TELEPHONES AND COMPUTERS: Local observers, by contrast, are usually a lot better trained. Most often they are trained by local non-governmental organizations which are thoroughly versed in all legal aspects, as well as in all the possible loopholes. Moreover, there is always more time for training local observers than foreign ones. For instance, elections in neighboring Bulgaria are controlled by over 9,000 local observers — citizens, volunteers, party representatives — where, of course, not all 9,000 are trained every time there is an election. For every election about 2,000 observers receive training, which is not that great a number given that the Association for Fair Elections and Human Rights has in its employment 26 full-time regional associates. Therefore, every one of them needs to bring in around a hundred people, which is fairly easy to organize. Among our neighbors, training is financed by the National Democratic Institute for Foreign Affairs, that is to say, the Foreign Affairs Instituted of the Democratic Party. This is a large non-government organization which will step in to aid the logistical organization of the elections observation in Serbia, as Mr. Yanikiev told VREME. The arrival of a related Republican Party institute is also expected.

We wanted to know whether the Bulgarian authorities at any time since 1990 — the first year that multi party elections were held — attempted to sabotage the work of local observers? They did not. Of the 59 suggestions for changing elections laws, which were submitted to the government by the organization for which Mr. Yanikiev works, 29 were adopted. Have there been serious complaints on election irregularity in Bulgaria during the past seven years? No, not from international observers, nor from domestic ones. The obligation for elections monitoring has been adopted in the text of the elections law.

Concretely speaking, in Bulgaria a system has been developed (and written into law) according to which, every voting booth is supplied with a form. The form has five different colored carbon copies for filling in elections results (something similar to an airline ticket), and every member of the elections committee receives a copy. Results are sent in from coded telephones, and can only be sent in from such telephones. The experience of our neighbors suggests that, with such a system, practically all possibility of tampering at the ballot booths is avoided, and such a system was implemented precisely at the request of the Bulgarian Association for Fair Elections and Human Rights.

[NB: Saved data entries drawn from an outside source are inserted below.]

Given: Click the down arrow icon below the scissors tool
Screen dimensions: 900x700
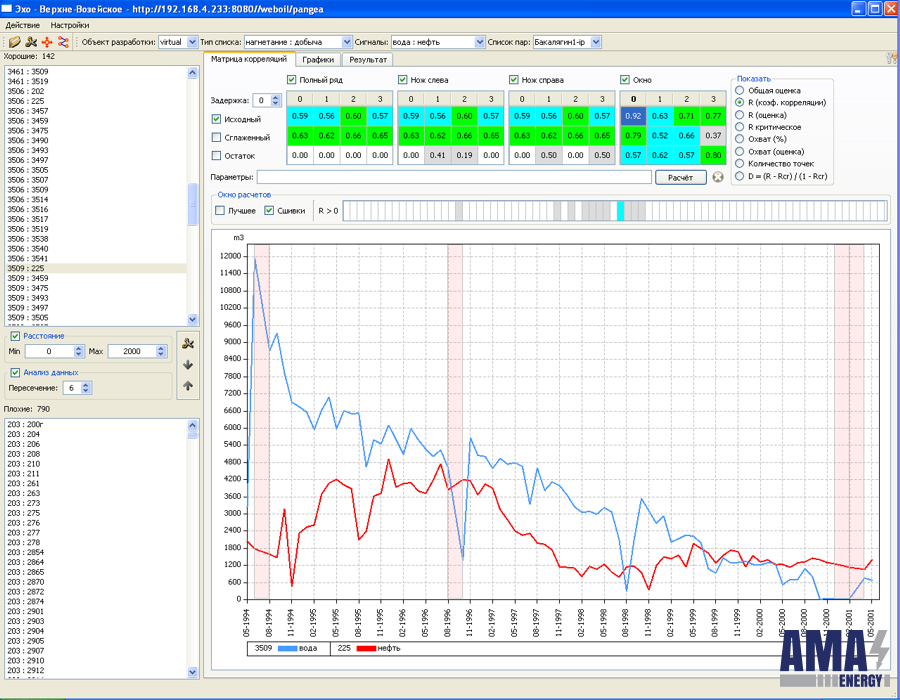Looking at the screenshot, I should pos(187,364).
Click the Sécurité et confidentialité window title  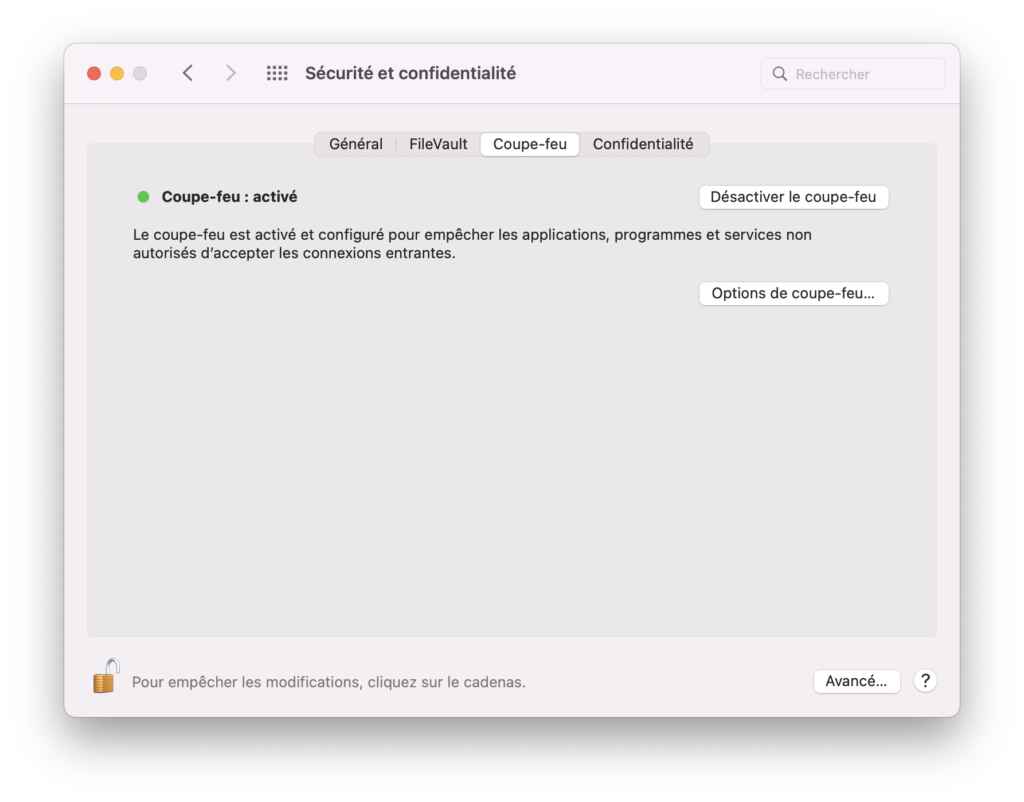click(x=411, y=73)
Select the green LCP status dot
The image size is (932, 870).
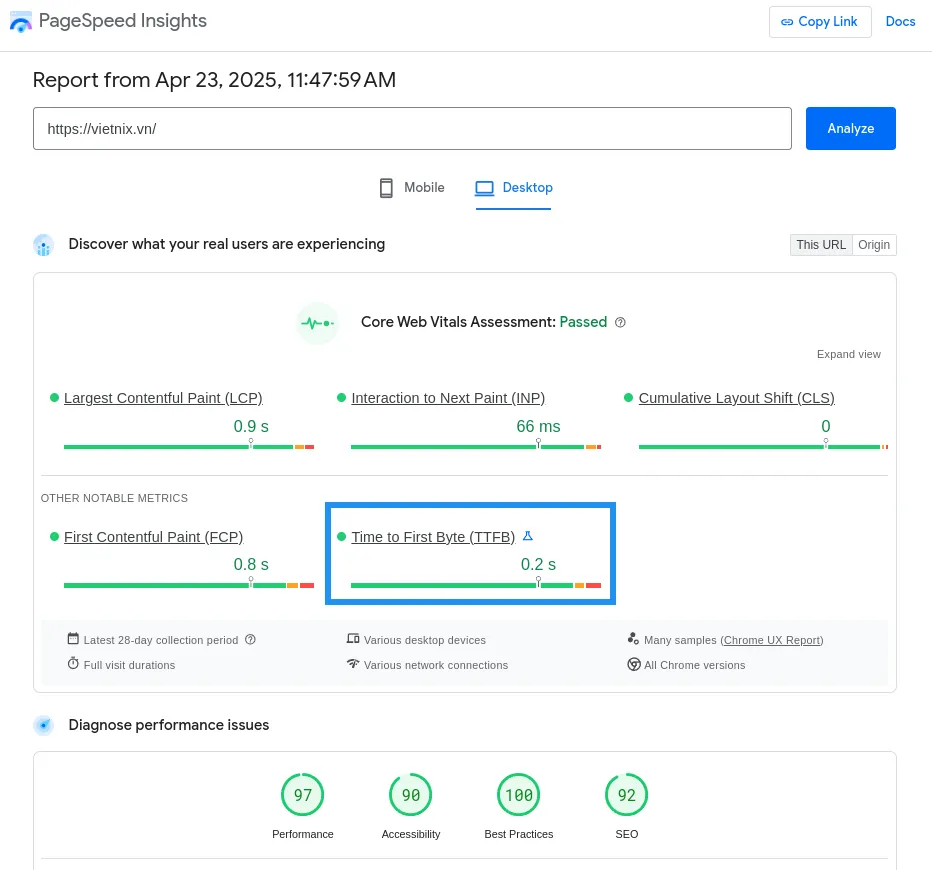[54, 397]
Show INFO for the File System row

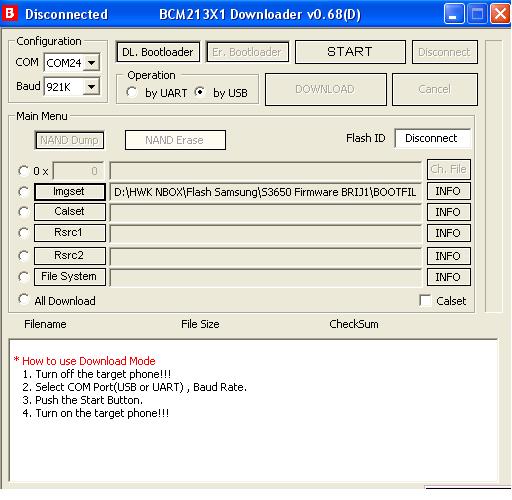click(448, 277)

WAGER: It is well known how each thing is done, says Mr. Yanikiev, and it can all be easily implemented. Is it a matter of absence of political will? Who is going to be willing to make sure that elections are monitored, anyway? The government on its own certainly is not going to, even though it did not want to in Romania and Albania, and it finally bowed down to pressures from the public and the opposition, and already for three years now in those countries there exists a legal imperative for elections monitoring. Therefore, complaining is of no use; actions speak louder than words. What about a boycott? A boycott, according to this Bulgarian specialist, is not a good idea. The ruling party is only served victory on a platter in that way, and for Mr. Yanikiev that is only a surrender by the democratic opposition which continues to state that elections are the most powerful tool of democracy, and which now is against participating for fear of losing. How then will it ever be possible to change things?

Both he and his hosts in the Belgrade Center for Human Rights think that it is too late for these elections to change anything, that not much can be done, even though Mikhail Yanikiev told us that he wagered $50 US (he did not say with whom) that these elections will also be monitored by at least 1,000 observers. He believes that he will be one of them, in which case we have his solemn promise that he will tell us what he observed.